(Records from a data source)
_ _ _ _ _
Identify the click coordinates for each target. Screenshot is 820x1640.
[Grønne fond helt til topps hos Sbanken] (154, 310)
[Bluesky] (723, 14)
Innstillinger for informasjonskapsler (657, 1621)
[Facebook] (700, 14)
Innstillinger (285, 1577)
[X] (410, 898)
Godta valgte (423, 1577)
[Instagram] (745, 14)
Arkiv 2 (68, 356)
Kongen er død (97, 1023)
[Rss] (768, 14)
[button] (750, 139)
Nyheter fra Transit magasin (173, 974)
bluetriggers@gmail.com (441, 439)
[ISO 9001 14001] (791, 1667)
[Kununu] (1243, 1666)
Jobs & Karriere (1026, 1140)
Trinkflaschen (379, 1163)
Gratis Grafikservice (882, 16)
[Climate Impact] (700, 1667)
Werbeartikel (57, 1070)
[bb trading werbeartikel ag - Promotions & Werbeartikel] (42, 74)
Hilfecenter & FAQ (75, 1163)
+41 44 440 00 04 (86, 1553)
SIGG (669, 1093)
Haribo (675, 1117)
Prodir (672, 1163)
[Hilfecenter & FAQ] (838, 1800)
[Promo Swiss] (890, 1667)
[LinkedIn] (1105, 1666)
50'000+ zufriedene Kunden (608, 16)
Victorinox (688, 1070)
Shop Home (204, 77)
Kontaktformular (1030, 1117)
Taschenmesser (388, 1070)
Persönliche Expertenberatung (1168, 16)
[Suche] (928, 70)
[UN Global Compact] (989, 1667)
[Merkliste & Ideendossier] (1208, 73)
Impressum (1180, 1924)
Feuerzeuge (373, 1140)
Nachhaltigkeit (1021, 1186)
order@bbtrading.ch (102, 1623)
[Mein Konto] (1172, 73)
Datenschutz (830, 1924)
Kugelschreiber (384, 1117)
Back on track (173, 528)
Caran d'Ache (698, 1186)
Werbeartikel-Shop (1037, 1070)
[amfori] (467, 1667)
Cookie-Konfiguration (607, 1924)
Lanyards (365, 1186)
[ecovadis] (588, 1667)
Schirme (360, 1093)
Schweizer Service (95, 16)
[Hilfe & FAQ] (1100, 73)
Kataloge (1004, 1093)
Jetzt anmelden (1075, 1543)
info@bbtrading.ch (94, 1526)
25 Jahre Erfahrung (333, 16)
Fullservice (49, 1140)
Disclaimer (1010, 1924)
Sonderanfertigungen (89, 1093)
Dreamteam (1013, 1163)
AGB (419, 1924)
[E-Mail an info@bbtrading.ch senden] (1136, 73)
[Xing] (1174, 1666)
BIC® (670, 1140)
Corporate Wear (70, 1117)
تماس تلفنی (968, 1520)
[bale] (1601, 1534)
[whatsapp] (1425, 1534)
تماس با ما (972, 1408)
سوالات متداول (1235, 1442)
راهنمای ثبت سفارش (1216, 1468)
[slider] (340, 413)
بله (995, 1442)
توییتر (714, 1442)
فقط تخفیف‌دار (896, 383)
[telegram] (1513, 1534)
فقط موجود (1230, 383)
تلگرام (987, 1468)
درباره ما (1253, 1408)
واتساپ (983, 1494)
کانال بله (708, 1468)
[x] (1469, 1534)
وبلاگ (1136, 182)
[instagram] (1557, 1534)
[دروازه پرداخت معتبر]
_ _ _ _ _
» GOAL OF THE EXERCISE: In the entries above, one line contains "Haribo (675, 1117)" and another contains "Nachhaltigkeit (1021, 1186)". Reproduce exactly those two lines and the lines between them, nothing else.

» RESULT OF THIS EXERCISE:
Haribo (675, 1117)
Prodir (672, 1163)
[Hilfecenter & FAQ] (838, 1800)
[Promo Swiss] (890, 1667)
[LinkedIn] (1105, 1666)
50'000+ zufriedene Kunden (608, 16)
Victorinox (688, 1070)
Shop Home (204, 77)
Kontaktformular (1030, 1117)
Taschenmesser (388, 1070)
Persönliche Expertenberatung (1168, 16)
[Suche] (928, 70)
[UN Global Compact] (989, 1667)
[Merkliste & Ideendossier] (1208, 73)
Impressum (1180, 1924)
Feuerzeuge (373, 1140)
Nachhaltigkeit (1021, 1186)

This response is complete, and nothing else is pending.